A result of True means the custom backward rule agrees with finite-difference estimates within tolerance.

In-Place Operations

In-place operations modify a tensor directly. Examples include:

x.add_(1)
x.relu_()

The underscore convention usually indicates an in-place PyTorch operation.

In-place operations can save memory, but they may break autograd if they overwrite values needed for backward.

x = torch.randn(4, requires_grad=True)

y = x ** 2
x.add_(1.0)

loss = y.sum()
loss.backward()

This may fail because the backward rule for x ** 2 needs the original x.

Use out-of-place operations unless memory pressure requires in-place modification and the operation is known to be safe:

x2 = x + 1.0

Views, Copies, and Contiguity

Some tensor operations return views. A view shares storage with the original tensor but has different shape or strides.

x = torch.arange(6.0, requires_grad=True)
y = x.view(2, 3)

print(y)

Operations such as view, reshape, transpose, permute, squeeze, and unsqueeze may affect layout. Autograd tracks these operations, but in-place modifications on views can be subtle.

A tensor is contiguous when its elements are stored in memory in the order expected by its shape. After permute, a tensor may be non-contiguous:

x = torch.randn(2, 3, 4)
y = x.permute(0, 2, 1)

print(y.is_contiguous())  # False

Some operations require contiguous memory. Calling .contiguous() creates a contiguous copy:

z = y.contiguous()

This matters for performance and for some low-level operations.

Autograd and Modules

nn.Module parameters are tensors wrapped as nn.Parameter. By default, they require gradients.

import torch.nn as nn

layer = nn.Linear(3, 4)

print(layer.weight.requires_grad)  # True
print(layer.bias.requires_grad)    # True

After a backward pass:

X = torch.randn(8, 3)
Y = layer(X)
loss = Y.sum()

loss.backward()

print(layer.weight.grad.shape)
print(layer.bias.grad.shape)

Optimizers read these .grad fields and update the parameter values.

To freeze a layer:

for param in layer.parameters():
    param.requires_grad = False

Frozen parameters do not receive gradients and are not updated if excluded from the optimizer.

Common Autograd Errors

A common error is calling backward() on a tensor with no graph:

x = torch.tensor(2.0)
y = x ** 2
y.backward()

The fix:

x = torch.tensor(2.0, requires_grad=True)

Another error is calling backward twice through the same graph:

x = torch.tensor(2.0, requires_grad=True)
y = x ** 2

y.backward()
y.backward()

The graph is freed after the first backward call. To reuse it, specify:

y.backward(retain_graph=True)

This is rarely needed in ordinary training.

Another common issue is grad is None.
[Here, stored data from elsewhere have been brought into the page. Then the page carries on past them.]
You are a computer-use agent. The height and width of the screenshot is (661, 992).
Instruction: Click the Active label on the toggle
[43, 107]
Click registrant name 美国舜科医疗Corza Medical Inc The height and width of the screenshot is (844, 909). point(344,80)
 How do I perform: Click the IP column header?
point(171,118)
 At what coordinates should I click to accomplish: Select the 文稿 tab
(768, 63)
This usually means the tensor did not contribute to the loss, does not require gradients, or is not a leaf tensor whose gradient is retained.
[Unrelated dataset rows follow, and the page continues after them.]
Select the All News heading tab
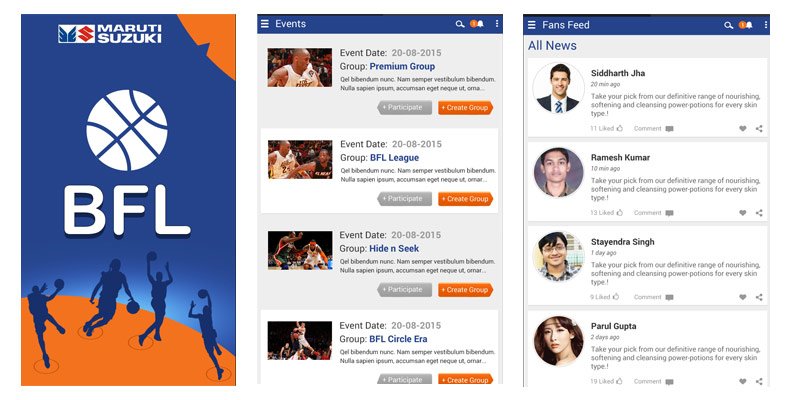[x=552, y=45]
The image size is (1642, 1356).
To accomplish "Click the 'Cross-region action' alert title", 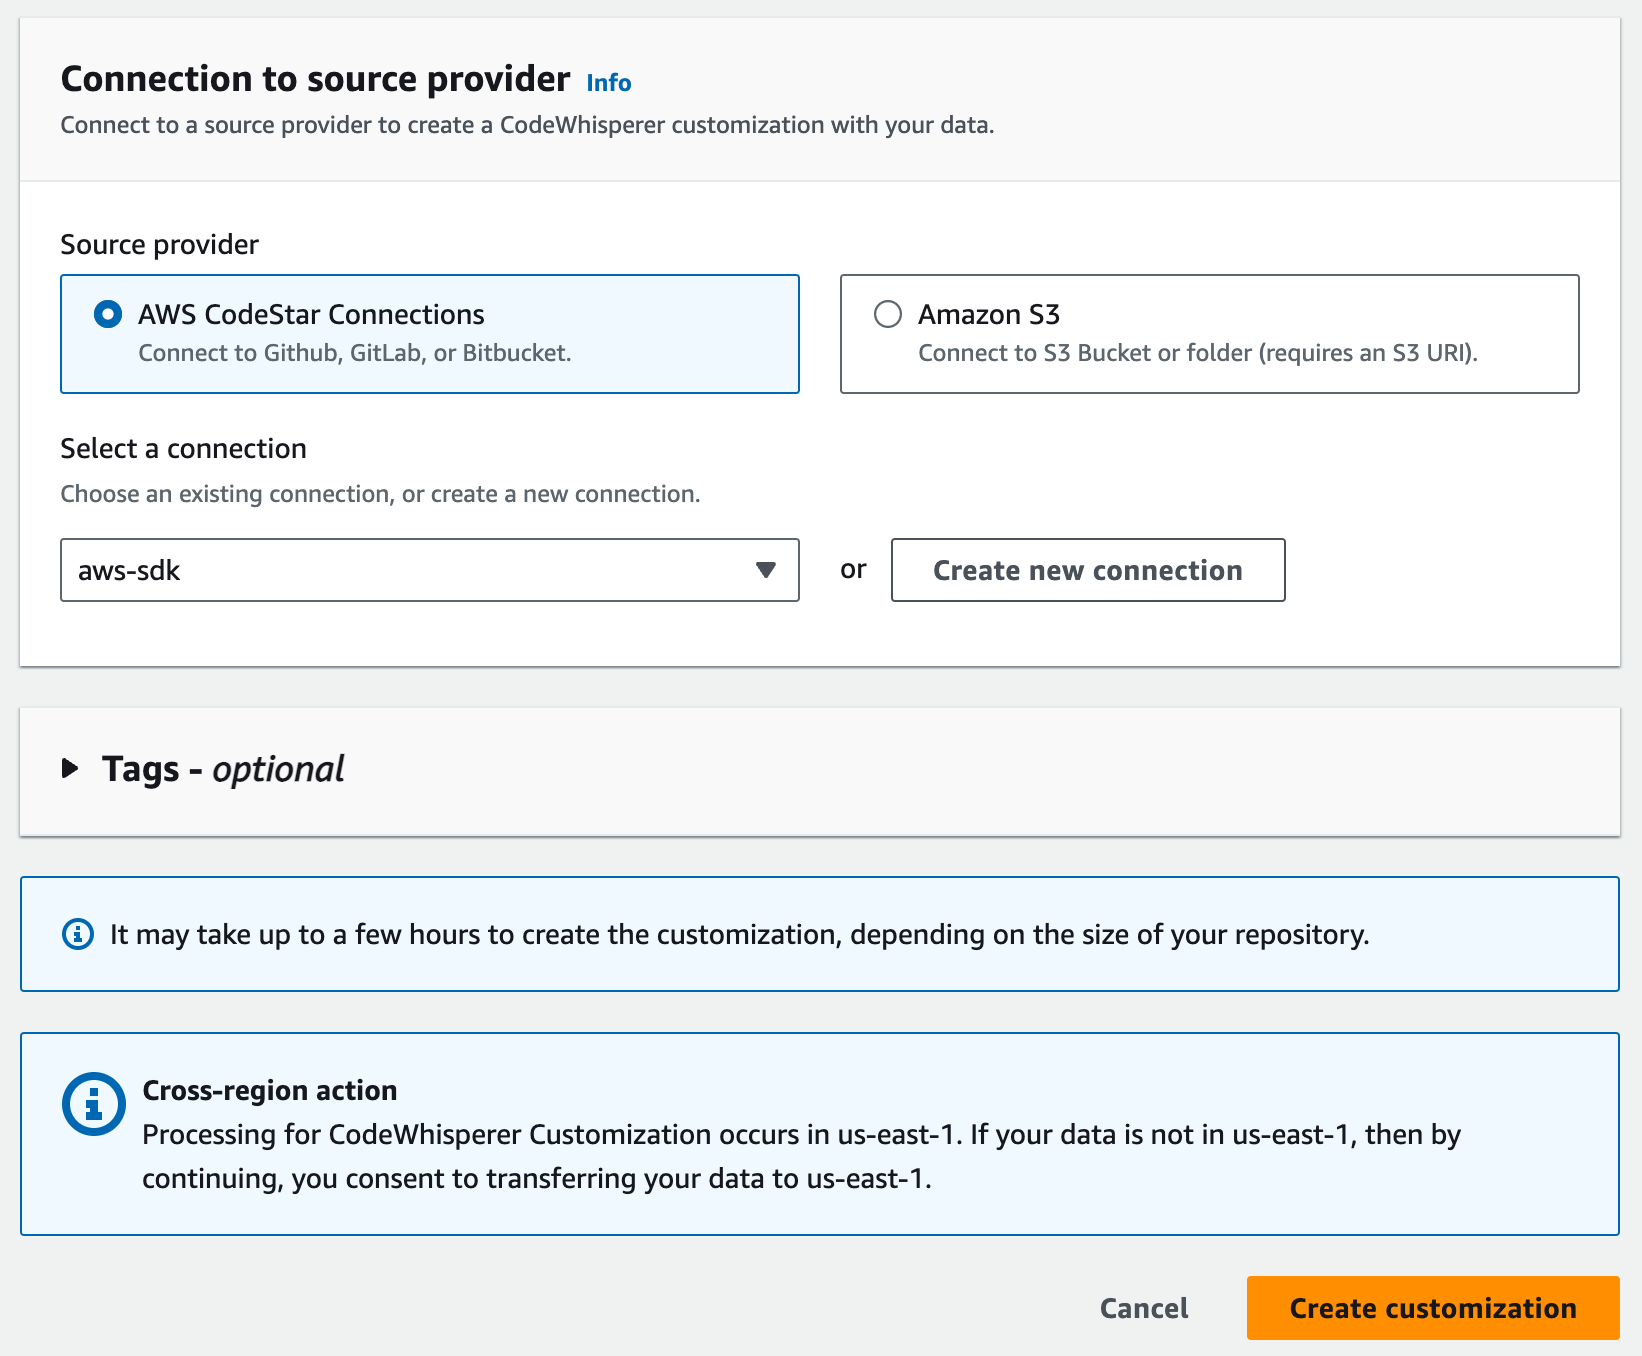I will (x=270, y=1090).
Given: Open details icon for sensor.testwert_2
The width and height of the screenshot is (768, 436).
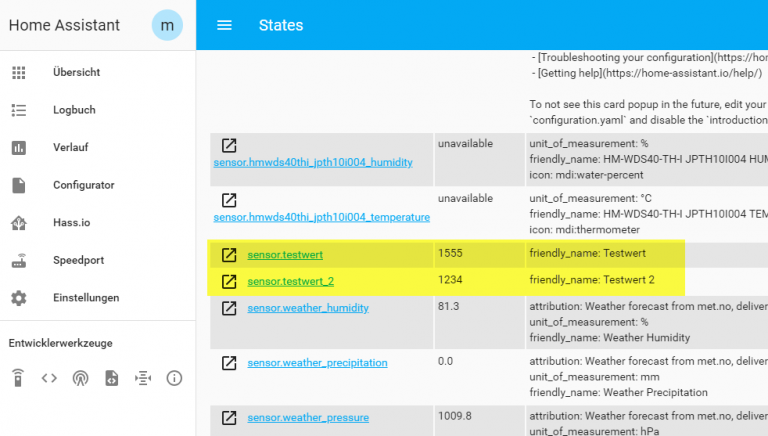Looking at the screenshot, I should click(229, 281).
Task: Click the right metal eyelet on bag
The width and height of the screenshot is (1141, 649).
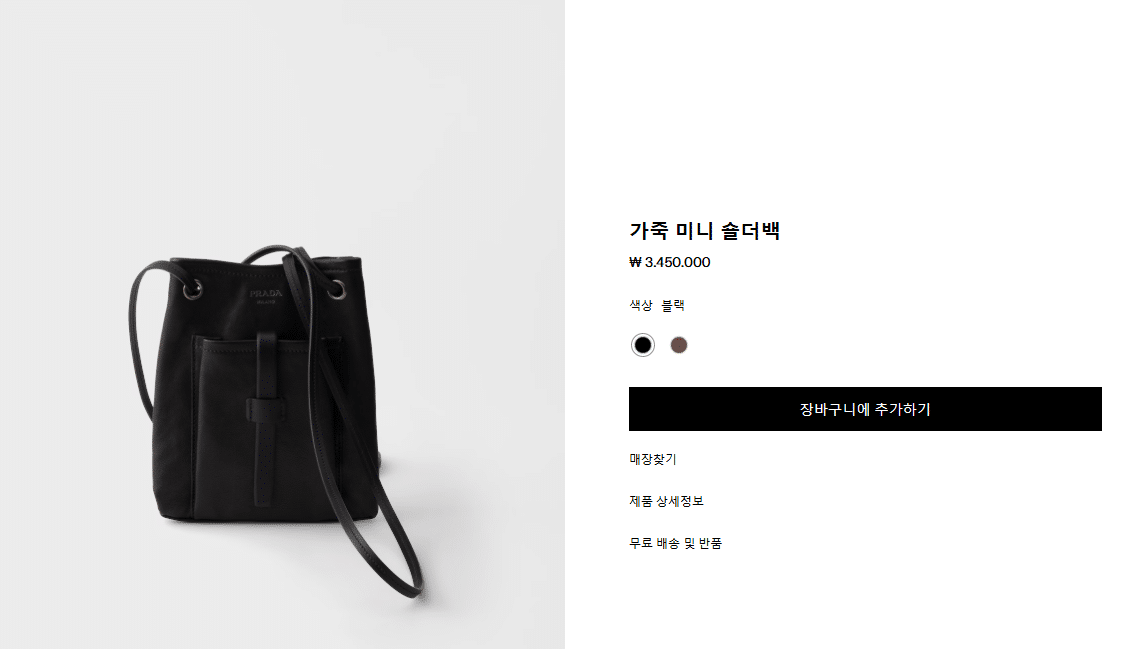Action: (336, 289)
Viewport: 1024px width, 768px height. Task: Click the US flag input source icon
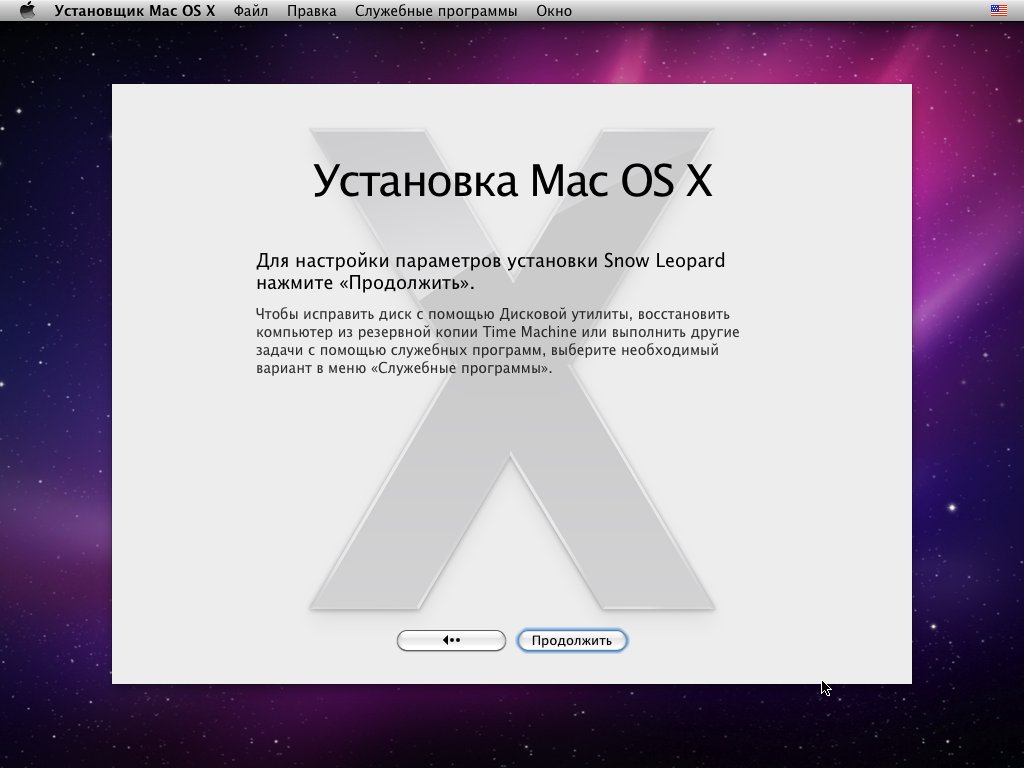pyautogui.click(x=998, y=11)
for name, param in model.named_parameters():
    if param.grad is None:
        print(name, "has no gradient")

Mental Model

A useful mental model of autograd is:

forward:
    run tensor operations
    build graph
    save needed values

backward:
    start from scalar loss
    traverse graph backward
    apply local derivative rules
    accumulate gradients into leaves

The user writes ordinary tensor code. The engine records how tensors depend on one another. The chain rule supplies the mathematics. The optimizer uses the computed gradients.

Summary

An automatic differentiation engine computes derivatives by recording operations and applying local derivative rules through the chain rule. PyTorch autograd builds dynamic computational graphs during execution. Tensors with requires_grad=True participate in this graph.

Calling backward() starts reverse-mode differentiation from a scalar loss and accumulates gradients into leaf tensors. Tools such as no_grad, inference_mode, detach, autograd.grad, custom Function, and gradcheck give finer control over gradient computation.

Understanding autograd makes PyTorch training behavior predictable. It explains why gradients accumulate, why graphs consume memory, why in-place operations can fail, and how model parameters receive updates.